THURMONT, Md. — Sending the Camp David summit into overtime, President Clinton delayed his departure for Japan by a day to give Mideast negotiators a last chance to break their deadlock. He opened the ninth day of talks Wednesday by meeting with Palestinian leader Yasser Arafat.
With pressure building, Israel said "it seems" that Israeli Prime Minister Ehud Barak had decided to stop the talks and return home. But the White House said it had not been informed about anyone planning to leave.
"There is a lot of stuff that flies around the air that's not worth a lot but fills some column inches and makes some people happy and bumps you up wherever you are in the news report but just has no reflection of what's going on," presidential spokesman Joe Lockhart said.

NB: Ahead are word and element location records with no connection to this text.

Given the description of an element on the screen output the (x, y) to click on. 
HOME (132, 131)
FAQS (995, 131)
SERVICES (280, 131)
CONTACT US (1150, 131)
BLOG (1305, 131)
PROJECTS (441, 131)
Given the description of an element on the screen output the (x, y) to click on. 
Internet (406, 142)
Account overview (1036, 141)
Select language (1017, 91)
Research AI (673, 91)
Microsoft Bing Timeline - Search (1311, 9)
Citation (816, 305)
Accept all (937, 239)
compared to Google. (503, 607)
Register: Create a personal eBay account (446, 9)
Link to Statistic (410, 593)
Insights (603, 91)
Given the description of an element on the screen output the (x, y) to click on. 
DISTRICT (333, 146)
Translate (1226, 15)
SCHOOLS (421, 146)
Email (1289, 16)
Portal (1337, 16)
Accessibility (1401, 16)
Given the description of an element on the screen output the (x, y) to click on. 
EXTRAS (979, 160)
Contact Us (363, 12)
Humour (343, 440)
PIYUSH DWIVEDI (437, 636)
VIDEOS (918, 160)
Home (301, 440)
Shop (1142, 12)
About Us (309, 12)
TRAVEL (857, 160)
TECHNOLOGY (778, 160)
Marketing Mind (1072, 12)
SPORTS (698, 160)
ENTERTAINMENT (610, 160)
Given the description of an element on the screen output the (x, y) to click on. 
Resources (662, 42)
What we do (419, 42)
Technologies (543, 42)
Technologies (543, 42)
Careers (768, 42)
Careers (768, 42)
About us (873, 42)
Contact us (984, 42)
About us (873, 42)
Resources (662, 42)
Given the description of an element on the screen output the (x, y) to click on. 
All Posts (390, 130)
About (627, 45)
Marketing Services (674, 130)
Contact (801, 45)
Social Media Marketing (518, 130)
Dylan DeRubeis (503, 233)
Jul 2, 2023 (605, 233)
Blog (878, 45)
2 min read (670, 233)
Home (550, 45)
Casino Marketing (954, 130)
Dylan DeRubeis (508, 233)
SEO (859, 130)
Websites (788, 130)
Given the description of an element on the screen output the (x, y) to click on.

Explaining Clinton's decision to delay his trip, Lockhart said, "It's a judgment that the president made that it was useful and in the interests of the peace process to do that, but it's not an open-ended commitment." He said the president planned to get on Air Force One sometime overnight and fly to Asia.
Clinton met with Barak around 10 p.m. Tuesday and then talked with Arafat. The president finished work about 1 a.m. and returned to work Wednesday eight hours later, meeting first with members of the U.S. negotiating team and then with Arafat.
Asked if it had been worthwhile for Clinton to remain at the talks, Lockhart said, "I think that the fact that he's sitting in at a bilateral (meeting) with Chairman Arafat as we speak indicates that we think it's worth it."
The Israeli statement, issued by telephone by the prime minister's office and attributed to senior sources, did not specify when the Israeli team planned to leave, saying only, "It seems that Barak has decided to stop the talks and return to Israel."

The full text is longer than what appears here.